In 2021, the Bulletin kept the clock at 100 seconds to midnight, pointing out that there were two additional threats to our survival: climate change and the COVID 19 pandemic. With the development of effective vaccines and treatments, it is likely that the virus will eventually be overcome, but nuclear war and climate change are existential threats. Sadly, the international response to all three problems has been inadequate. What the response to the pandemic has shown us is that we also face an epidemic of misinformation, particularly on the Internet. Information has become politicized, and rational discourse and policy making have been undermined. Without a shared set of reliable facts, an intelligent discussion about scientific questions is impossible. Without an understanding of the underlying science, an intelligent discussion about public policies to address climate change and the pandemic is also impossible.

I first began to think about ethical questions in science in high school after reading Science and Human Values, by Jacob Bronowski. Bronowski was part of the team that went into Nagasaki after the atomic bombing.

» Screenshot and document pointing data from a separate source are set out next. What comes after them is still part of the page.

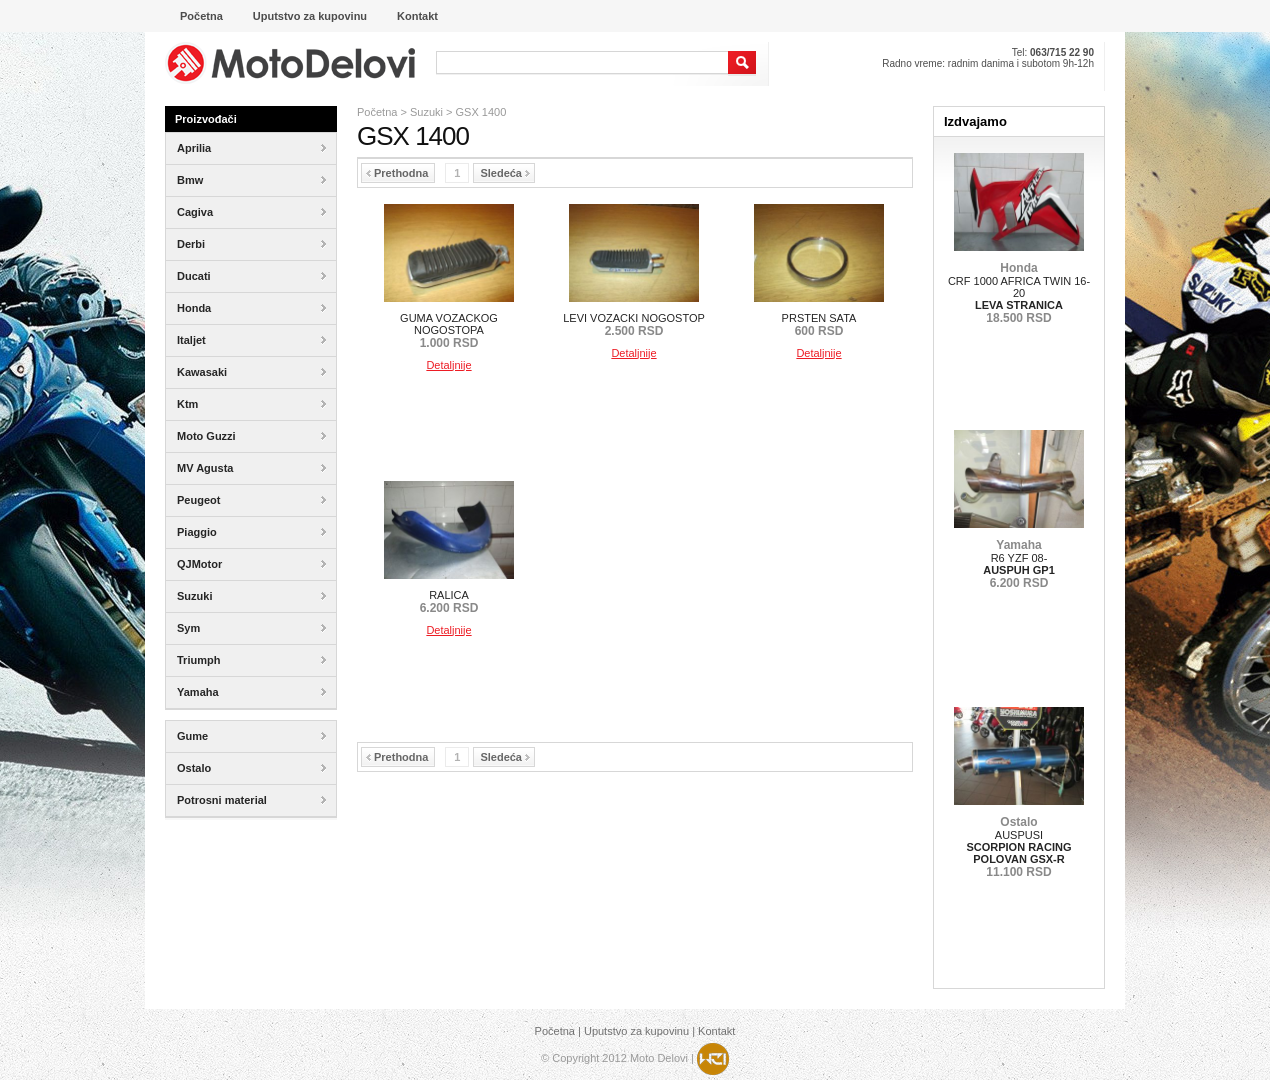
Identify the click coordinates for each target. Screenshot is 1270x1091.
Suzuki (426, 112)
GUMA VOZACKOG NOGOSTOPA (449, 330)
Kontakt (716, 1031)
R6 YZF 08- (1019, 564)
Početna (377, 112)
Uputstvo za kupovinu (636, 1031)
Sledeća (505, 173)
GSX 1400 (481, 112)
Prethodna (397, 173)
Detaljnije (448, 365)
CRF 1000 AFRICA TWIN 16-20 (1019, 293)
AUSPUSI (1018, 847)
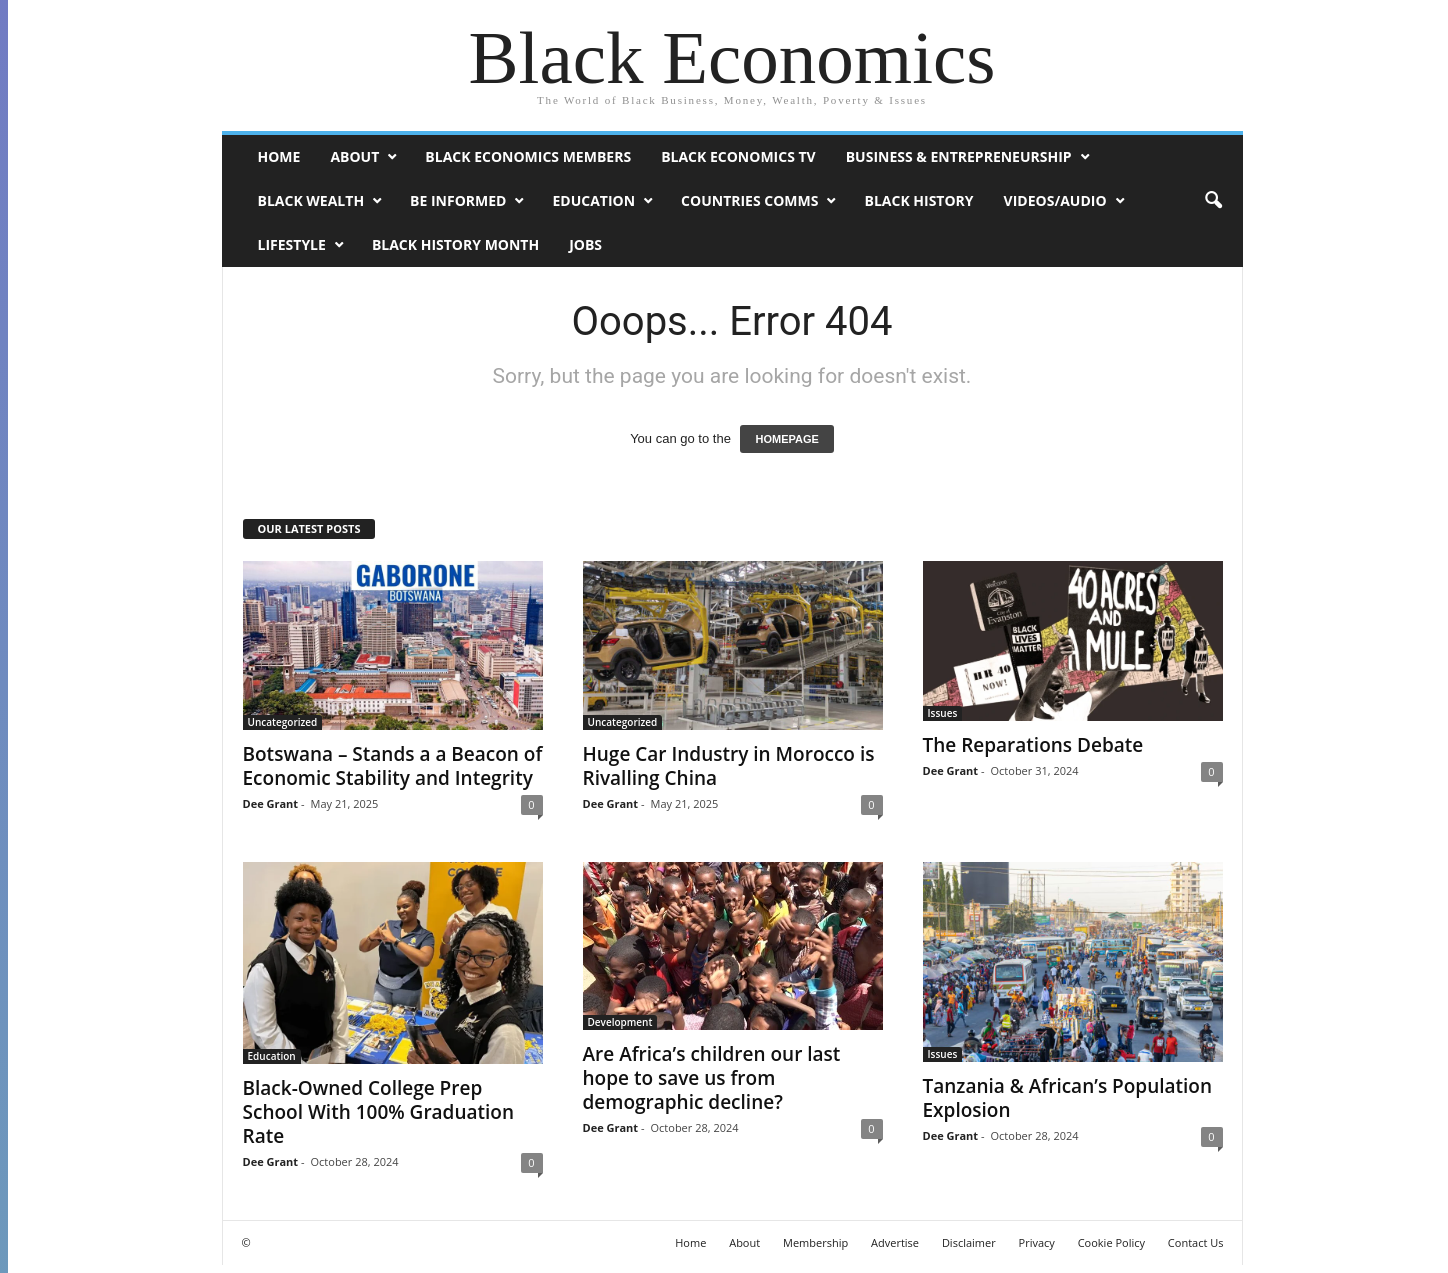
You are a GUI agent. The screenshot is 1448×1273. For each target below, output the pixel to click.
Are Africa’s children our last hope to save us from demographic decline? (712, 1078)
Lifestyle (292, 244)
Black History (918, 200)
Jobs (585, 244)
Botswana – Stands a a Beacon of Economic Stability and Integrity (393, 766)
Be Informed (458, 200)
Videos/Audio (1055, 200)
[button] (1213, 201)
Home (279, 156)
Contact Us (1196, 1242)
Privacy (1037, 1242)
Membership (815, 1242)
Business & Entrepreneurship (959, 156)
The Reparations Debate (1033, 745)
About (354, 156)
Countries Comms (749, 200)
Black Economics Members (528, 156)
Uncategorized (283, 722)
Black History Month (455, 244)
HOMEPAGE (786, 439)
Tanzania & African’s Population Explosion (1068, 1098)
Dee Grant (271, 803)
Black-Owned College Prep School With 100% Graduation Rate (379, 1112)
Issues (943, 713)
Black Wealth (311, 200)
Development (620, 1022)
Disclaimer (969, 1242)
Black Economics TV (738, 156)
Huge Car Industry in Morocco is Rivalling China (729, 766)
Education (593, 200)
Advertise (895, 1242)
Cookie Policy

The book was his attempt to come to terms with the horrors he had seen. In the mid-1960s, when I first read the book, we were still in the midst of the Cold War and the nuclear arms race, so Bronowski’s message was quite pertinent. With the fall of the Soviet Union, the threat of disaster diminished for a while, but with more countries obtaining nuclear weapons and the other existential threats that have arisen, it is hard to be optimistic about the future. Bronowski gave us a reason to be hopeful. He identified a moral ideal for science, and for life, the habit of truth, trying to evaluate the evidence as objectively and critically as possible. It is an ideal that can save us—if we have the wisdom and moral courage to embrace it.